Die Hauptfigur in Also bin ich froh legt sogar wert darauf, nicht nett zu sein. Es handelt sich um eine gefühlskalte junge Frau, die in jungen Jahren sich von ihren triebhaften Eltern genervt fühlte (Mama und Papa rammelten überall und jederzeit und waren viel zu sehr miteinander beschäftigt, um ihre Kinder richtig wahrzunehmen) und auch heute den Sex eher über sich ergehen läßt als dass sie ihn genießt. Es sei denn, so holt ihren inneren "Käpt'n Bligh" hervor, den Kapitän der legendären "Bounty", dann fährt sie mit ihrem Geliebten Schlitten, dass es sich gewaschen hat. Einmal steigert sie sich so sehr in ihre sadistische Phantasie, dass ihr Freund sich anschließend eine Woche krank schreiben lassen muß.
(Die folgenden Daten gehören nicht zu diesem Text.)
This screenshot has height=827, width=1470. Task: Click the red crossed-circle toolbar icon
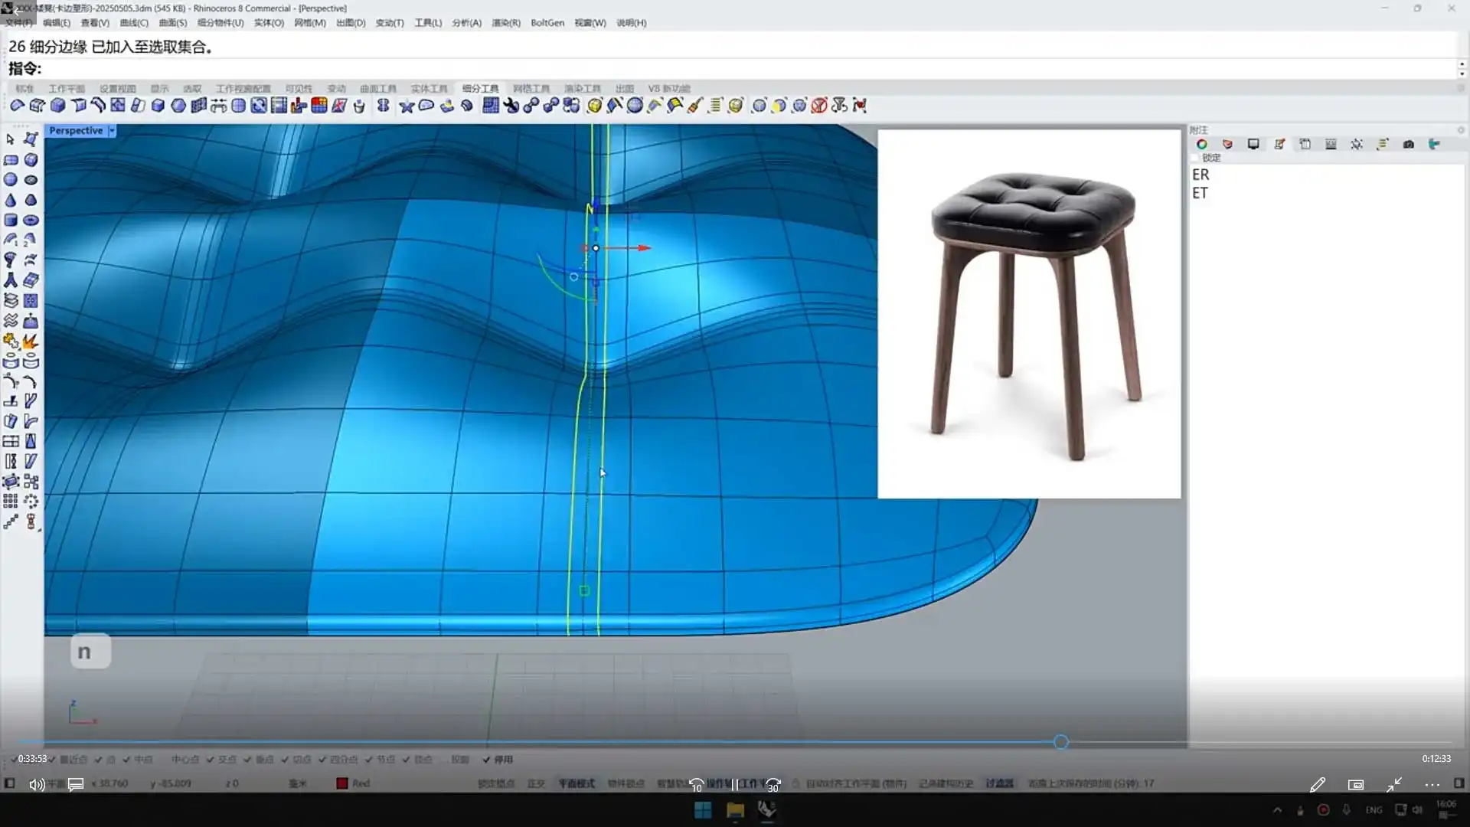819,106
Eines Tages steht ein Herr im Haus und leuchtet. Nicht bildlich, sondern wirklich. Es dauert eine Weile, bis die Erzählerin herausfindet, dass es sich bei dem Fremden um den Dichter, Degenhelden, Abenteurer und Liebhaber Cyrano de Bergerac handelt. Wie er, 300 Jahre nach seinem Tod, ins schottische Vorland kommt, warum er leuchtet - und warum, natürlich, die Heldin sich in ihn verliebt, interessiert das Buch nicht weiter. Es "behauptet" eher die Liebe und beschreibt ihre Auswirkungen, als dass es sie begründet; wie auch?
Also bin ich froh ist ein höchst raffiniertes Buch. Es spielt unablässig mit den Strukturen des Romans, ohne dabei den Boden der eigenen Geschichte zu verlassen. Es ist tottraurig, sehr böse und sehr komisch, eine Liebeserklärung ins Leere. Hier ist nicht die Frage, ob die Geschichte traurig endet, sondern warum das so lange dauert. So wie die Autorin sich als gefühlsgestört präsentiert, verweigert das Buch sich den großen Gefühlen. Wenn A.L. Kennedy über Sex schreibt, steht da: "Möse + Schwanz + Arsch + Daumen + Mund + Zehen + Hände + Knie + Hoppsalaverdammt = ... Sie wissen schon. Dieser Kram." Das ist so komisch wie traurig. Und diesen Tonfall durchzuhalten, nicht ins Alberne und nichts ins Tragische abzugleiten, das ist die große Leistung der Autorin. Wie so oft allerdings bei "raffinierten" Romanen, hat man sich über 200 Seiten lang gut amüsiert. Aber man weiß am Ende nicht so richtig, was man da eigentlich erlebt hat.